(Stored data)
***

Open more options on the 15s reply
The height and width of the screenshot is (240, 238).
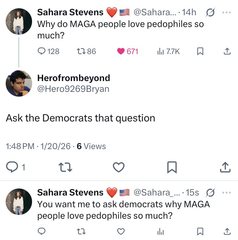(x=226, y=193)
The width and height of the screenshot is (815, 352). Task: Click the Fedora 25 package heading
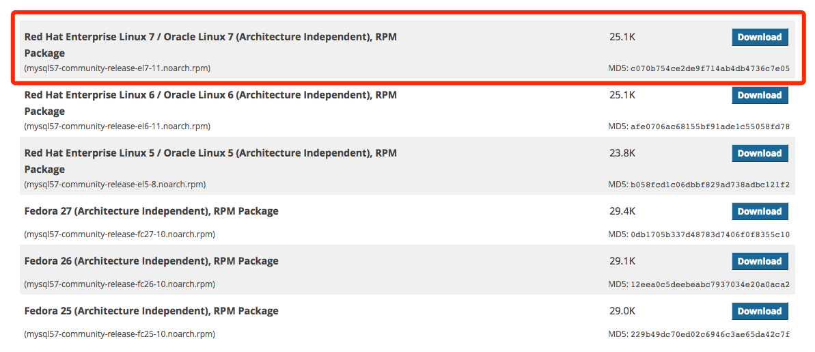151,311
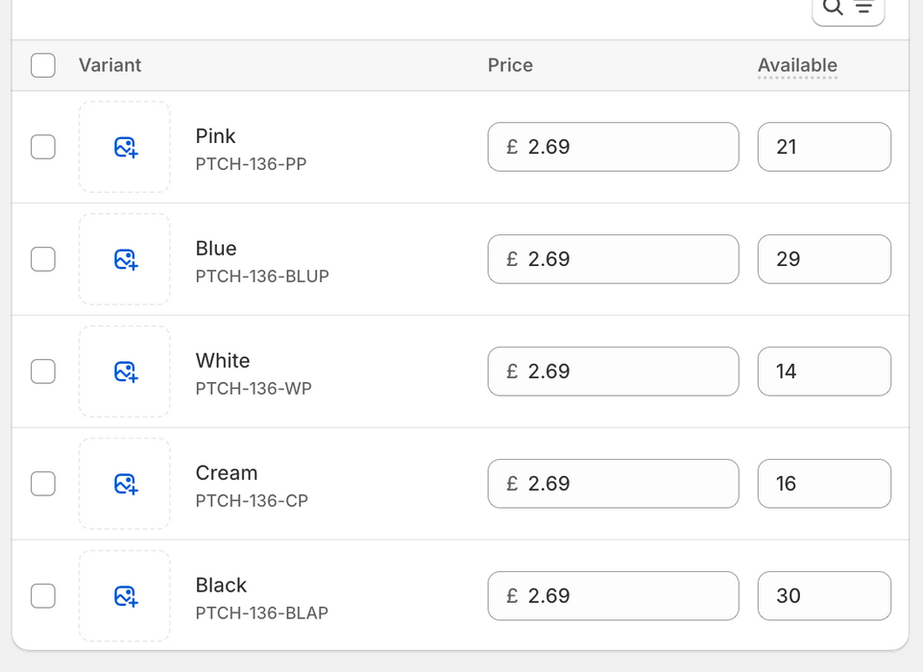Focus the White variant price input
Image resolution: width=923 pixels, height=672 pixels.
click(624, 372)
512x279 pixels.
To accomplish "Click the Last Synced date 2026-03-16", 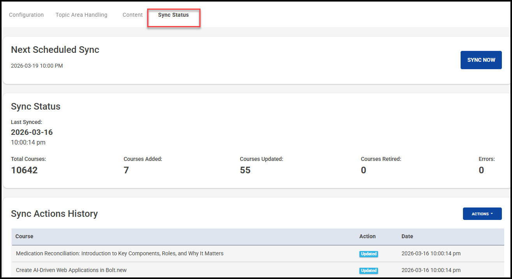I will pyautogui.click(x=32, y=132).

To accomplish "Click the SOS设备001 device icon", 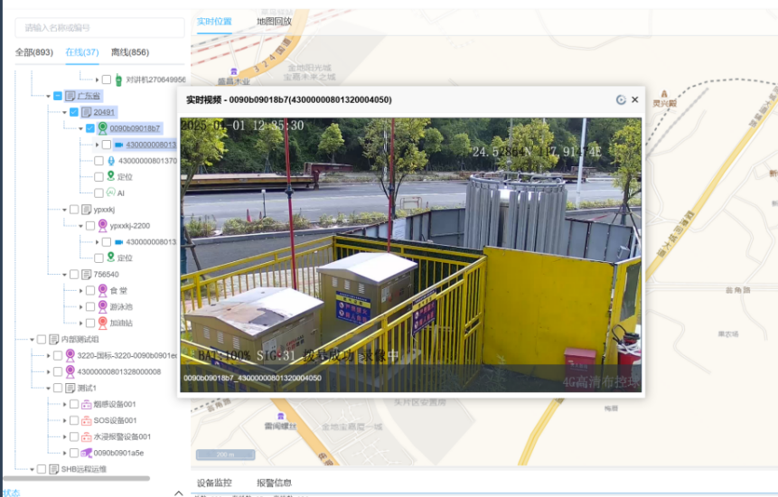I will tap(86, 420).
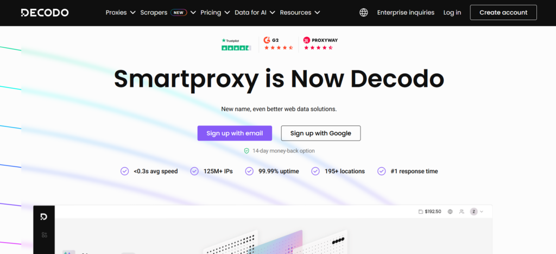Click the Sign up with Google button
Viewport: 556px width, 254px height.
pos(320,134)
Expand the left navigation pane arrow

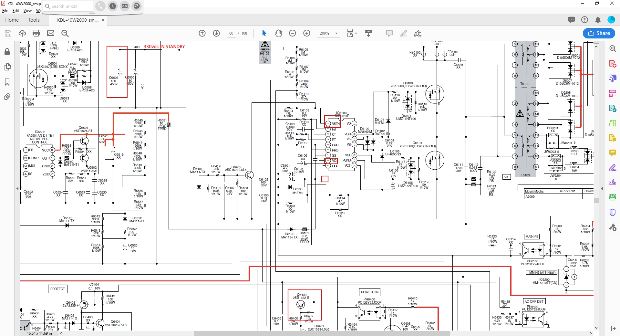[17, 188]
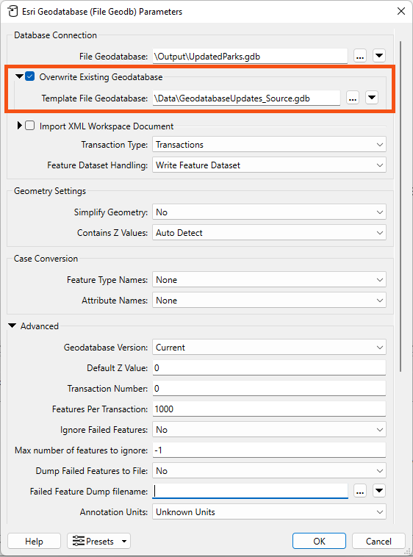Screen dimensions: 413x557
Task: Click the Help button
Action: tap(34, 541)
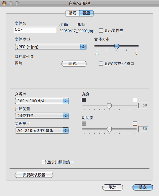Click the white brightness icon
This screenshot has height=196, width=159.
pos(135,100)
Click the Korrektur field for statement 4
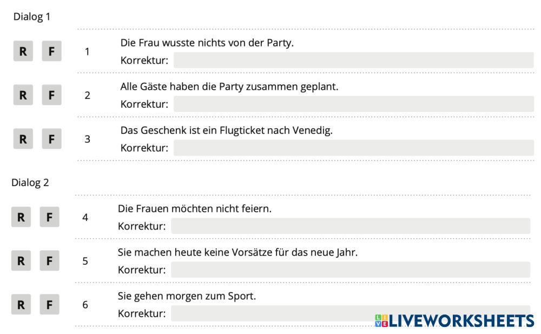 tap(350, 226)
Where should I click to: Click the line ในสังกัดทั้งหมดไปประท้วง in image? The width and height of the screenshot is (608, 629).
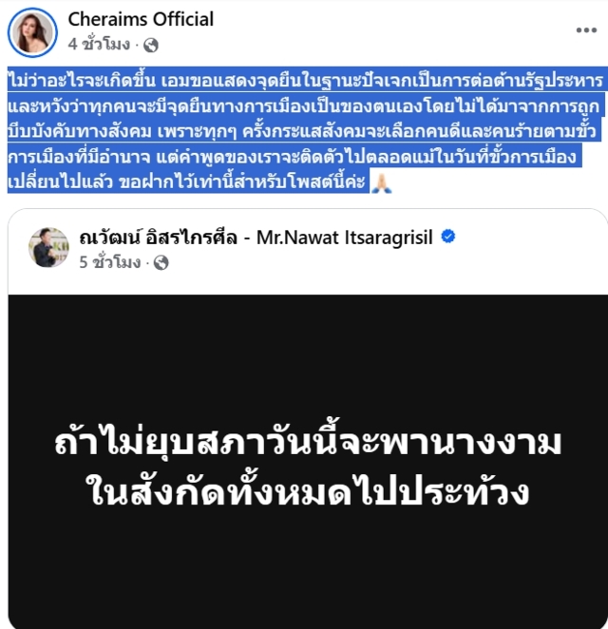308,490
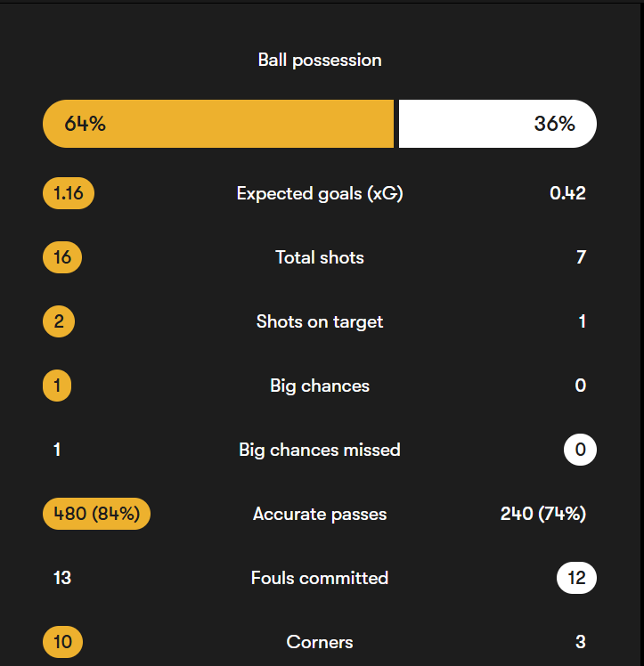Select the Big chances missed label
644x666 pixels.
(320, 450)
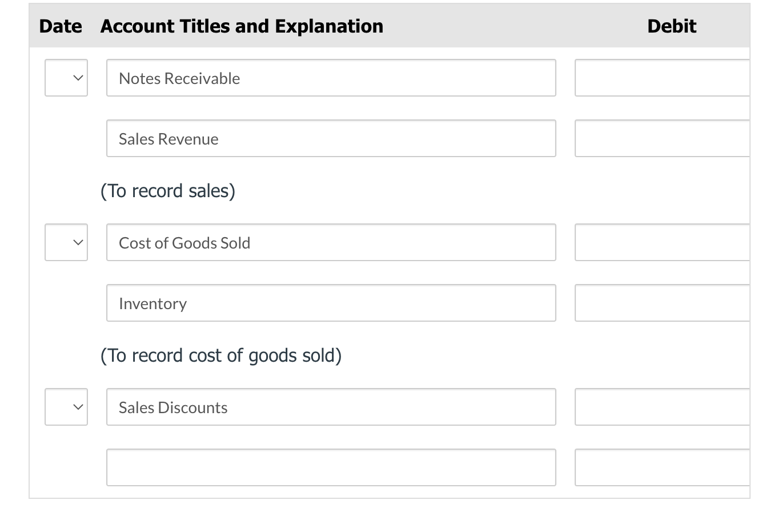Expand the date dropdown beside Cost of Goods Sold
778x512 pixels.
tap(66, 242)
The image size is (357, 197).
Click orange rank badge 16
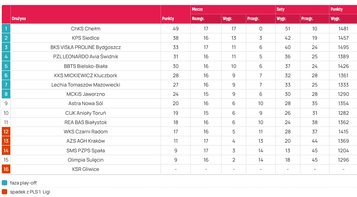click(x=6, y=169)
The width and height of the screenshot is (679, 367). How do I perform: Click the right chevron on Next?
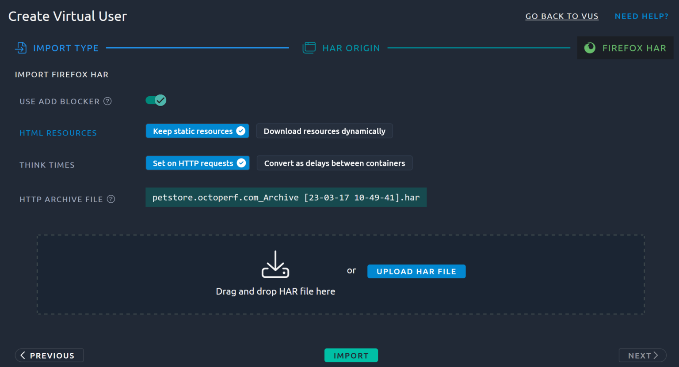[656, 356]
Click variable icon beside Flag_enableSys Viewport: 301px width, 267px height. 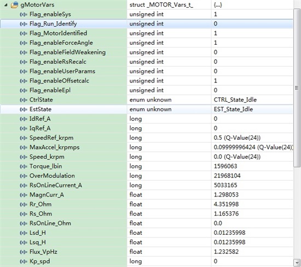[24, 14]
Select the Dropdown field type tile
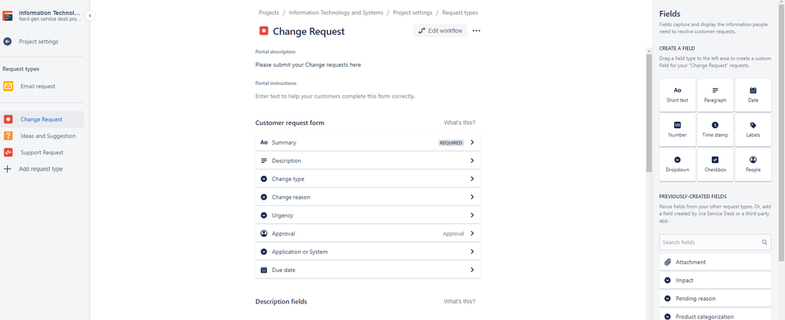 click(677, 164)
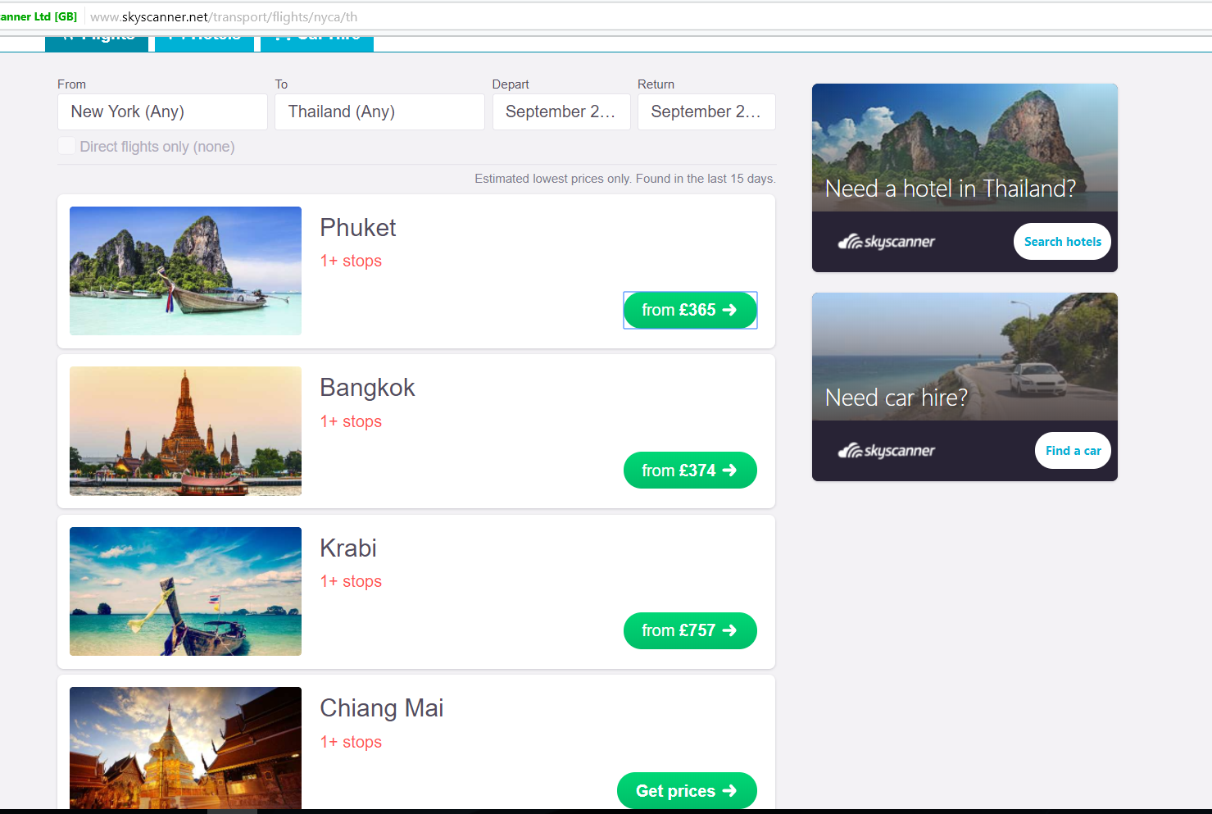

***

> _Exercise_:
From the records above, copy only the lines running from the line holding "The height and" through the line holding "512x279 pixels.", with no pictures.

> _Solution_:
The height and width of the screenshot is (240, 238).
(x=226, y=193)
The width and height of the screenshot is (815, 352). Task: Click the Fedora 25 package heading
151,311
Focus the White variant price input
Image resolution: width=923 pixels, height=672 pixels.
click(624, 372)
512x279 pixels.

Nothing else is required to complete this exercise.